*Description of the task:*
Write out, word for word, the first line of the data below and every line after it through the one containing "Оставить заявку (718, 21)".

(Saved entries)
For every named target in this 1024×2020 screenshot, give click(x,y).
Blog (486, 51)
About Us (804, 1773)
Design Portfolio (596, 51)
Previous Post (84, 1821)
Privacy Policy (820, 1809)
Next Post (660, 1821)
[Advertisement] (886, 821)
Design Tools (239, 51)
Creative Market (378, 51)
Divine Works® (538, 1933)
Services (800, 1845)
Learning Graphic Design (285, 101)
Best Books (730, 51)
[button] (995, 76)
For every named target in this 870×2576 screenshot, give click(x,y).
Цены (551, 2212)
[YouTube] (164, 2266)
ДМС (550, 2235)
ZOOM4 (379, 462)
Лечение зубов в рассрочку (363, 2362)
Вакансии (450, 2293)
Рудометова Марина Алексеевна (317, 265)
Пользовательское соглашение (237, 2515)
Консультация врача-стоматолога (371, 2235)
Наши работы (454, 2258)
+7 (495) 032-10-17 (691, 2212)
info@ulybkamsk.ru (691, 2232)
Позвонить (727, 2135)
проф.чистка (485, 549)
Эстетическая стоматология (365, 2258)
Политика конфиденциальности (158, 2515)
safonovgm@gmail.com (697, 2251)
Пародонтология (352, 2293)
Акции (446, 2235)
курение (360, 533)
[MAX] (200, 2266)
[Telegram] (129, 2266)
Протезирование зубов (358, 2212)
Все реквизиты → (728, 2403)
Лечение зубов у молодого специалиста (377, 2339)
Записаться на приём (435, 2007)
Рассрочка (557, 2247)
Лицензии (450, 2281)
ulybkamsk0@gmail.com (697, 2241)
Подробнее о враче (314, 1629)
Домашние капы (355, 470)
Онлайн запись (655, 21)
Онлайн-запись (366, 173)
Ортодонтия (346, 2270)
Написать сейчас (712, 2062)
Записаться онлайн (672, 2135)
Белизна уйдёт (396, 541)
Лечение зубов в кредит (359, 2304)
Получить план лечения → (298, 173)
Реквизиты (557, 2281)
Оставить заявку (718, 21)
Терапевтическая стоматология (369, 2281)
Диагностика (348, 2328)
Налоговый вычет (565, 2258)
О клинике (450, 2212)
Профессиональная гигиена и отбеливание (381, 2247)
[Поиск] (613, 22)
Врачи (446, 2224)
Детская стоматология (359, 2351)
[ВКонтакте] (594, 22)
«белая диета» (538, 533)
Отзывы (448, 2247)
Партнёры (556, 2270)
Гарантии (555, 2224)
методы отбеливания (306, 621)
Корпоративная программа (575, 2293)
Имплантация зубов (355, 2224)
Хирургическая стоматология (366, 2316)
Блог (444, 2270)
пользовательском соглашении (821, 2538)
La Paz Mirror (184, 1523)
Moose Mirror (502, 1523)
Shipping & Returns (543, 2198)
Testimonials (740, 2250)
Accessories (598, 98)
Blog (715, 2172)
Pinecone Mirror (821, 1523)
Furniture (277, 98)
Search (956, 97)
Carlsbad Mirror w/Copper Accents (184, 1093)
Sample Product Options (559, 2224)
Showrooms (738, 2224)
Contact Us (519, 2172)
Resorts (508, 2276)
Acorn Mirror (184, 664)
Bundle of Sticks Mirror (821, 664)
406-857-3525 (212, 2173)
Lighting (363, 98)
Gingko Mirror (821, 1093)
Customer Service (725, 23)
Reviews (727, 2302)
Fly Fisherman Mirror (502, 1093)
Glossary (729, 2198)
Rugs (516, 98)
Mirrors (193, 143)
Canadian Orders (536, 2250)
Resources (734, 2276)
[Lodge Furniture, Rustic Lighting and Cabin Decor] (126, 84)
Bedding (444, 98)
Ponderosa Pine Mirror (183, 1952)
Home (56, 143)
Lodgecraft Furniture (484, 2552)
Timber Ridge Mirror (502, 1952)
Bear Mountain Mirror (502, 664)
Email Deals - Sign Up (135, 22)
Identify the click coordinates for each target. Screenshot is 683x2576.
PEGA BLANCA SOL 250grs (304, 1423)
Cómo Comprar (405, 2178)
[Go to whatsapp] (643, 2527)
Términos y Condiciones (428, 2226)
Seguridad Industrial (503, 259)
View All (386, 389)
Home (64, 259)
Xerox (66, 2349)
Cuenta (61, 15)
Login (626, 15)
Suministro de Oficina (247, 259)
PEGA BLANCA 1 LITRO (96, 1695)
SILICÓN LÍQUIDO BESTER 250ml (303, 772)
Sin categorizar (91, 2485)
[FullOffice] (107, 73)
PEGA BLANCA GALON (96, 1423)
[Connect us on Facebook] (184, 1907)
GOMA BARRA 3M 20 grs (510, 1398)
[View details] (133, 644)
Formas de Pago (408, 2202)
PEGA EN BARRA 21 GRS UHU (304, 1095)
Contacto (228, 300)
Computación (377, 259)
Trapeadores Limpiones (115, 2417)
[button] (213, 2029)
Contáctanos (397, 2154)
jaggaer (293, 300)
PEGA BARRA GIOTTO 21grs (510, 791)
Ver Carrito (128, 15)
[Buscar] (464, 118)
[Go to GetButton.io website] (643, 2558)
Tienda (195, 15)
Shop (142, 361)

*Exercise solution:*
For every named target in this 1024×2020 screenshot, give click(x,y).
Blog (486, 51)
About Us (804, 1773)
Design Portfolio (596, 51)
Previous Post (84, 1821)
Privacy Policy (820, 1809)
Next Post (660, 1821)
[Advertisement] (886, 821)
Design Tools (239, 51)
Creative Market (378, 51)
Divine Works® (538, 1933)
Services (800, 1845)
Learning Graphic Design (285, 101)
Best Books (730, 51)
[button] (995, 76)
For every named target in this 870×2576 screenshot, give click(x,y).
Цены (551, 2212)
[YouTube] (164, 2266)
ДМС (550, 2235)
ZOOM4 (379, 462)
Лечение зубов в рассрочку (363, 2362)
Вакансии (450, 2293)
Рудометова Марина Алексеевна (317, 265)
Пользовательское соглашение (237, 2515)
Консультация врача-стоматолога (371, 2235)
Наши работы (454, 2258)
+7 (495) 032-10-17 (691, 2212)
info@ulybkamsk.ru (691, 2232)
Позвонить (727, 2135)
проф.чистка (485, 549)
Эстетическая стоматология (365, 2258)
Политика конфиденциальности (158, 2515)
safonovgm@gmail.com (697, 2251)
Пародонтология (352, 2293)
Акции (446, 2235)
курение (360, 533)
[MAX] (200, 2266)
[Telegram] (129, 2266)
Протезирование зубов (358, 2212)
Все реквизиты → (728, 2403)
Лечение зубов у молодого специалиста (377, 2339)
Записаться на приём (435, 2007)
Рассрочка (557, 2247)
Лицензии (450, 2281)
ulybkamsk0@gmail.com (697, 2241)
Подробнее о враче (314, 1629)
Домашние капы (355, 470)
Онлайн запись (655, 21)
Онлайн-запись (366, 173)
Ортодонтия (346, 2270)
Написать сейчас (712, 2062)
Записаться онлайн (672, 2135)
Белизна уйдёт (396, 541)
Лечение зубов в кредит (359, 2304)
Получить план лечения → (298, 173)
Реквизиты (557, 2281)
Оставить заявку (718, 21)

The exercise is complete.